Document extract —
+--

6. Connecting the Dots: The Shared Phonological Tradition in Syriac, Arabic, and Hebrew Vocalisation
Nick Posegay
Nick Posegay presents new data in his article on links between the various medieval vocalisation traditions of Hebrew, Syriac, and Arabic. These include the identification of overlaps in the Aramaic terminology used by Jewish Masoretes and Christian Syriac grammarians and in the phonological theories that underlie them. Posegay thus provides new evidence that the systems did not develop in isolation, but where the result of intellectual exchanges between the various religious communities.

+--

Dataset content —
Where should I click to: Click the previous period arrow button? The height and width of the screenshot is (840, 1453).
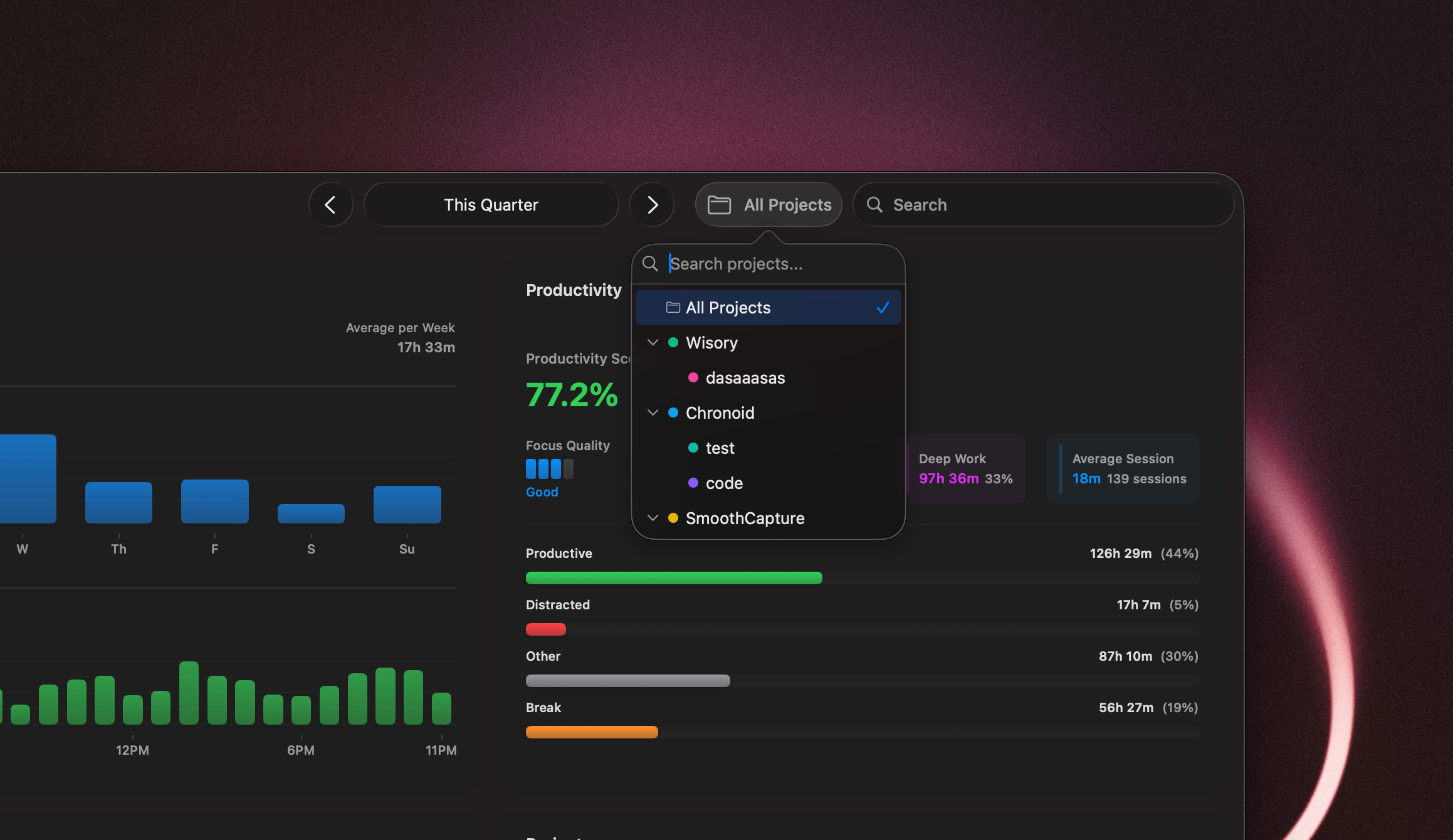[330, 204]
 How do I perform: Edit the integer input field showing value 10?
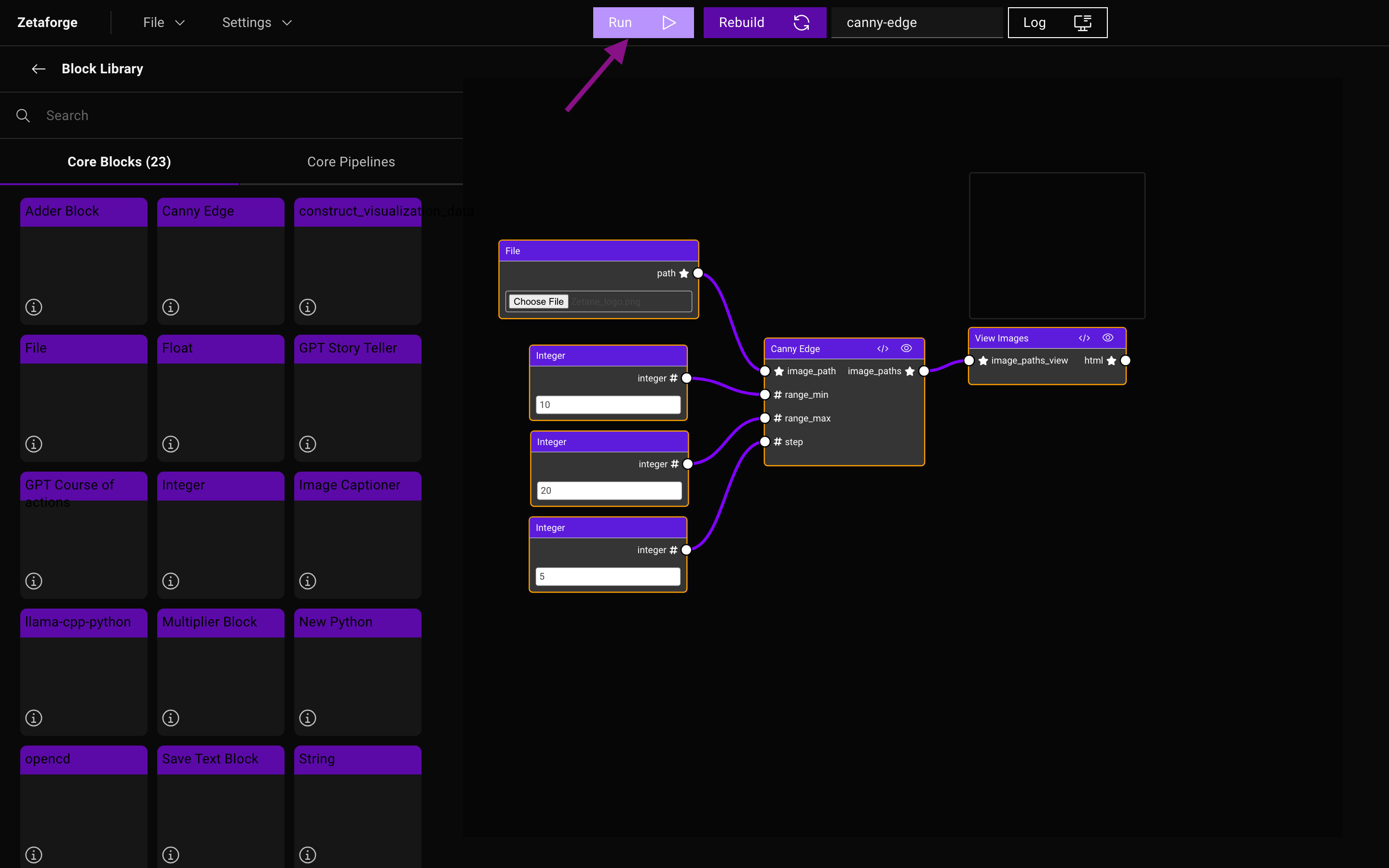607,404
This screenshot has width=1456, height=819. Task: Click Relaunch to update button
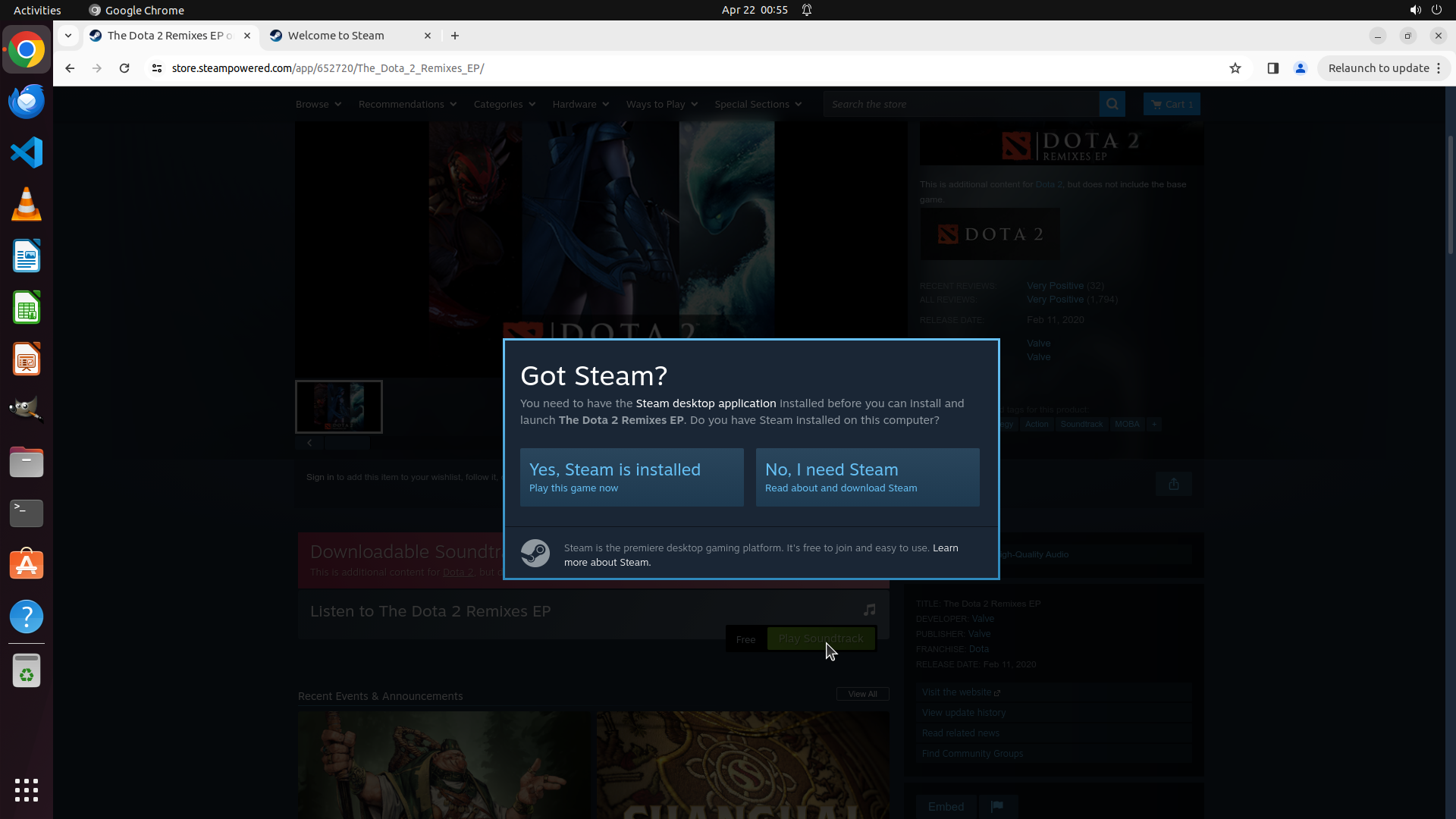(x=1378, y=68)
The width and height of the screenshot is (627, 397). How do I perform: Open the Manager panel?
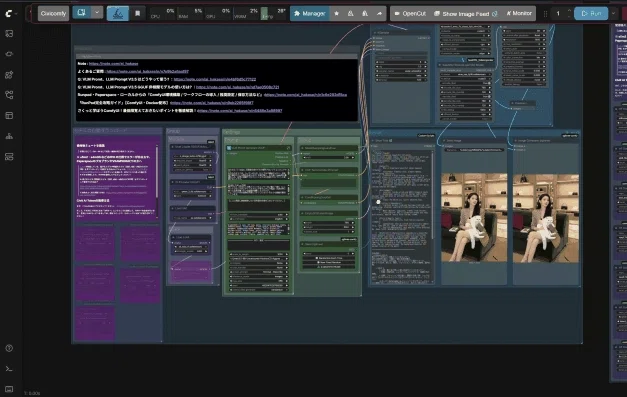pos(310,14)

+--

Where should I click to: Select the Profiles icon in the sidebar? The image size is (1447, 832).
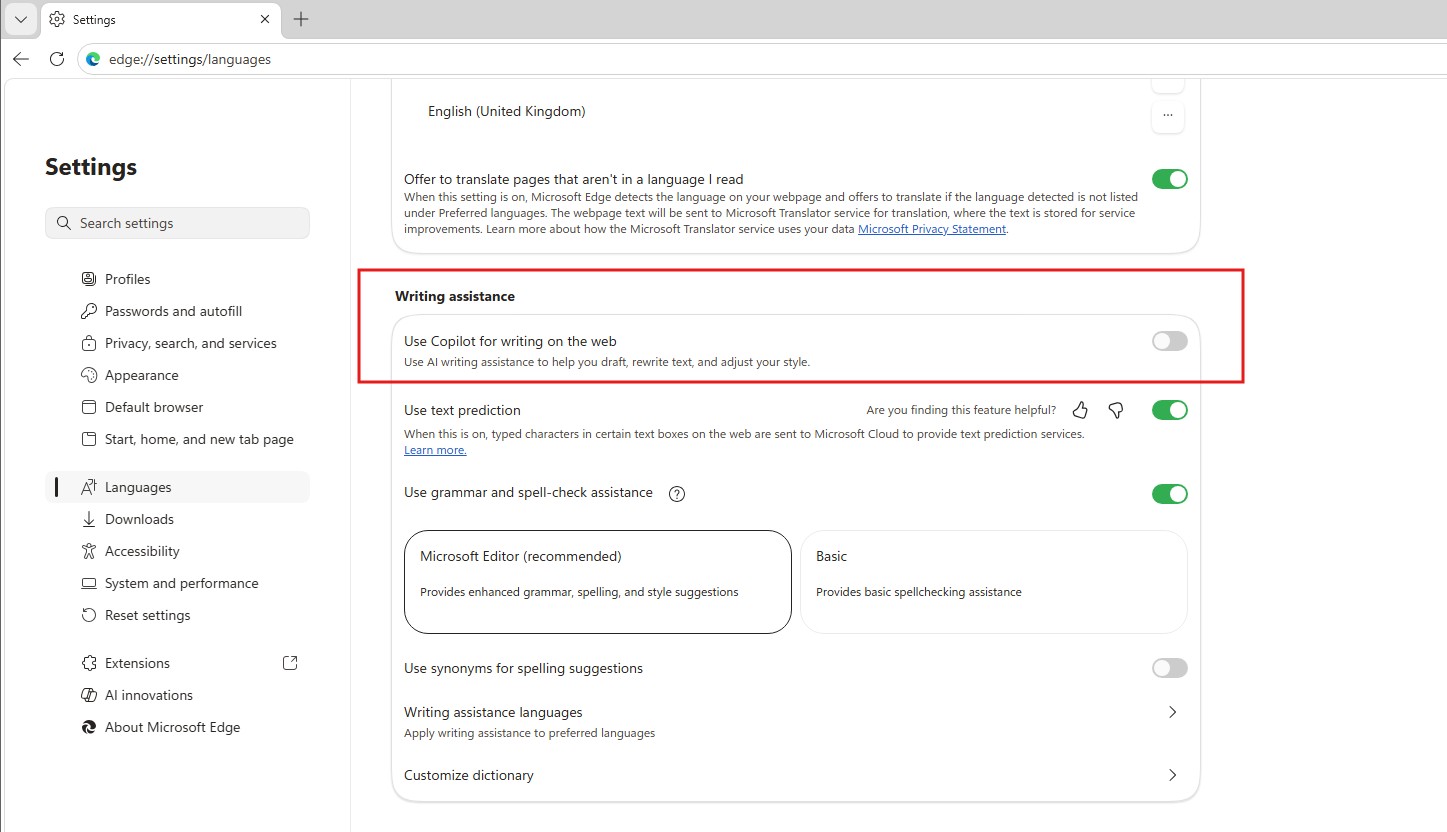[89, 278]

+--

Task to complete — Print the passage on medieval vocalization traditions word for word, from "6. Connecting the" up to and including "various religious communities.".

Final result —
6. Connecting the Dots: The Shared Phonological Tradition in Syriac, Arabic, and Hebrew Vocalisation
Nick Posegay
Nick Posegay presents new data in his article on links between the various medieval vocalisation traditions of Hebrew, Syriac, and Arabic. These include the identification of overlaps in the Aramaic terminology used by Jewish Masoretes and Christian Syriac grammarians and in the phonological theories that underlie them. Posegay thus provides new evidence that the systems did not develop in isolation, but where the result of intellectual exchanges between the various religious communities.